Cape Town’s Christian majority tends to support Israel’s claim on the land — a sentiment informed by an uncritical recall of Sunday-school Bible stories from the Hebrew Scriptures. Our general view of Arab Palestinians is colored by “encomiums about Israel’s democracy, achievements, excitement,” Said rightly wrote, as well as by sympathy and guilt for Jewish victimhood after the Holocaust. Its theological and related political response to Palestine was guided by a post-Auschwitz complex of culpability and its problematic progeny, guilt. 

Since returning from Jerusalem, I have dedicated a new and deep place in my prayers for the people of Israel — Jew, Muslim and Christian.

The church acknowledged the contribution to anti-Semitism by the Gospel of St. John, which cites the Jews as murderers of Jesus Christ. This was a necessary correction but an accommodation that undermined the rights of Arab Palestinians, who “slipped into the place occupied by Nazis and anti-Semites,” spoilers at the Middle East feast of occupying generals and their armies. Said’s telling lament: “We have had no Holocaust to protect us with the world’s compassion.”

While in Jerusalem this year, I was part of a small group of Christian pilgrims who were welcomed by the soft-spoken, unassuming Bishop Suheil Salman Dawani of the Episcopal Diocese of Jerusalem. By way of introduction he told us, “My ancestors date back to the Pentecost.” I had never met a Christian who could include that in his curriculum vitae. Palestinian Christians can.

Smaller in number than they have ever been, they are the faithful and suffering remnant of community whose existence is rooted in the founding moment of Christianity, the Pentecost, when the Holy Spirit descended on the 12 apostles and other followers of Jesus. My colleagues and I visited Palestine for a short course on the Palestine of Jesus to, according to the description, “explore the roots and traditions of the Christian faith as they were formed in the Holy Land.” The trek included visits to the cities associated with the three significant markers of the Christian faith: Nazareth, the city of the Annunciation, when the angel Gabriel told the Virgin Mary of her conception; Bethlehem, where Jesus was born; and Jerusalem, where Jesus was executed and where the Resurrection took place.

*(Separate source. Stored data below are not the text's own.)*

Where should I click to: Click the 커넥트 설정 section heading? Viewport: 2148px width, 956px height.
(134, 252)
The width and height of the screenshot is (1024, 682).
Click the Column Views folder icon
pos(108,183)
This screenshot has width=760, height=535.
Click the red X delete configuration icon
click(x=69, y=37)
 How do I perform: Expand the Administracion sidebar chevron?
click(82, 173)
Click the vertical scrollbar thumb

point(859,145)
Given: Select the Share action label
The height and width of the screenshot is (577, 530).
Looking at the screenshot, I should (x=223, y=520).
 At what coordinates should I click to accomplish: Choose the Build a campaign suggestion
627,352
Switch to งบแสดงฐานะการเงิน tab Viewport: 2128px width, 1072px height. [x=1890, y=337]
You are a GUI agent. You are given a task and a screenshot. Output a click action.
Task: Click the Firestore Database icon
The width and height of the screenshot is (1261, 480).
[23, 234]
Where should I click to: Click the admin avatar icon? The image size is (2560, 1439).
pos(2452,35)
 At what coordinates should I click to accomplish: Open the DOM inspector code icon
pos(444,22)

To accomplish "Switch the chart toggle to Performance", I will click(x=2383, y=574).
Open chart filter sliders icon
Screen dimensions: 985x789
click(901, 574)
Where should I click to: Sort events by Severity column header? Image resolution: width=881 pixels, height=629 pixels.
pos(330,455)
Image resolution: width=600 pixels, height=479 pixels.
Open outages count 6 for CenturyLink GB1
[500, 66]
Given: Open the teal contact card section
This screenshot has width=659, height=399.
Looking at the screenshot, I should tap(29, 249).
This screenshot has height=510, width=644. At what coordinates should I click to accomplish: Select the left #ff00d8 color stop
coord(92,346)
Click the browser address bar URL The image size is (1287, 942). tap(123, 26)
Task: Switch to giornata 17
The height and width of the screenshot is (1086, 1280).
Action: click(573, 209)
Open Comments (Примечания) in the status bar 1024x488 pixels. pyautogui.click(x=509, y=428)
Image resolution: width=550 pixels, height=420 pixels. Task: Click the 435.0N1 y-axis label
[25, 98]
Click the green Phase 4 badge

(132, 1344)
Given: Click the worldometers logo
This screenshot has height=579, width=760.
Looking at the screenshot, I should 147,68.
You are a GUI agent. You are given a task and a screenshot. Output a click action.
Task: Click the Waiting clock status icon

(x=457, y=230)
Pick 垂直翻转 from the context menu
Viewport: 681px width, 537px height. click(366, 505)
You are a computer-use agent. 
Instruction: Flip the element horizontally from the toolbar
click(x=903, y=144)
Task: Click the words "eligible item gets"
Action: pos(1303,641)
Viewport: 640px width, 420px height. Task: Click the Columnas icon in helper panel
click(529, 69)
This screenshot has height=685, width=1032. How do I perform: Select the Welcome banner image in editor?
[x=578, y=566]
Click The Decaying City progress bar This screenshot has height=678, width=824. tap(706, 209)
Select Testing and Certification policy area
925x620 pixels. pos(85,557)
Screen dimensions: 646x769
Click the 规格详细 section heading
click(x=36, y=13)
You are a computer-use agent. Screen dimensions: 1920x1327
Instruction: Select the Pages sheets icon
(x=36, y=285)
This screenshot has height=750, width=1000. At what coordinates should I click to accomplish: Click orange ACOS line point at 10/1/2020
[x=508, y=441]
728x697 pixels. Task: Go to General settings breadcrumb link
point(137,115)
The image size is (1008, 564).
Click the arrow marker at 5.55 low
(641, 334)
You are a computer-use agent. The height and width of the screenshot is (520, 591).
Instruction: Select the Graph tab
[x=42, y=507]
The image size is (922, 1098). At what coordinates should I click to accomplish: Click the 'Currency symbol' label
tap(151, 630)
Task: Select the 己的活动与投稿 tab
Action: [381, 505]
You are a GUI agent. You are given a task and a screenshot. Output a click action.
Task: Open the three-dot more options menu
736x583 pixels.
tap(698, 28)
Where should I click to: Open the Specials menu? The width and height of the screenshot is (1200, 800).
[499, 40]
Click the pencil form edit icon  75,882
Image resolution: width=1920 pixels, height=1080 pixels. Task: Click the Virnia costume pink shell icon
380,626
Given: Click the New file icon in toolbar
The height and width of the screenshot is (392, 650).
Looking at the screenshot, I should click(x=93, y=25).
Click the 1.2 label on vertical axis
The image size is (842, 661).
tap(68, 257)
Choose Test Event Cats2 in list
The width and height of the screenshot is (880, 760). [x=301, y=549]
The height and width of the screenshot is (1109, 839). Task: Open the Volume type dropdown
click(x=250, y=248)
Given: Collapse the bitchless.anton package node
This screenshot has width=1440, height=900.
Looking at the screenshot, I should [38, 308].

Since returning from Jerusalem, I have dedicated a new and deep place in my prayers for the people of Israel — Jew, Muslim and Christian. Today we celebrate the birth of the Christ-child and his promise of peace for all creation. So too do our Christians brothers and sisters in Jerusalem and beyond.

Yet for them and their Muslim compatriots, in a particular way, it is still the Good Friday of their oppression. The wall between Bethlehem and Jerusalem is the cross of the daily crucifixion of their searched, scrutinized and humiliated bodies as they pass, when permitted, through the security complex of Israel.

In all this, the life of Oscar Romero, the archbishop of San Salvador who was assassinated in 1980 while giving Mass, still reminds us that we are called to be Easter Christians in a Good Friday world. Likewise, we are called, now especially, to be Christmas Christians — light bearers when all seems dark.

The Rev. Michael Weeder is the dean of St. George’s Cathedral in Cape Town, South Africa. 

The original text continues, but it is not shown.